То и дело выныривали лахтаки и нерпы, но держались далеко от ледового берега, вспугнутые охотником.

Солнце стояло по-весеннему высоко. Лишь на стыке неба с водой плыли то ли отдаленные льдины, то ли отдаленные облака. Воздух не двигался, но тишины не было — кричали птицы, шуршали льдины, плескалась вода, фыркали моржи. Все вокруг жило, радовалось жизни, пробуждению от зимней спячки, приходу тепла, весны.

2

Проводив мужа, Тин-Тин долго стояла возле яранги, наблюдая за отдаляющимся охотником. Гойгой становился все меньше, мелькая между торосов, надолго скрываясь за грядами нагромождений льдин, возникая на фоне чистого неба ясно видимым пятном.
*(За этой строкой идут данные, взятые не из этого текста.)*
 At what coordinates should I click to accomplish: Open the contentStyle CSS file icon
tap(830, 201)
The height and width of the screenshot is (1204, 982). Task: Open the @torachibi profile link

И хотя на нем была камлейка из выбеленной шкуры молодой нерпы, она все же выделялась среди льда и подтаявшего снега.

Вот Гойгой поднялся на высокую льдину. Он стоял там долго, и Тин-Тин казалось, что он издали смотрит на нее. Успокоившееся было сердце снова заволновалось, разгоряченная кровь бросилась в голову, затуманивая взор, вызывая сладостное чувство покорной слабости.

И все, что было совсем недавно в жарком меховом пологе, явственно вспомнилось, захлестнуло, как огромная мягкая волна нежности и счастья. Это было так сильно и неожиданно, что Тин-Тин пошатнулась, дыхание перехватило и она едва удержалась на ногах, уцепившись за ремень, на котором висел камень, удерживающий крышу яранги.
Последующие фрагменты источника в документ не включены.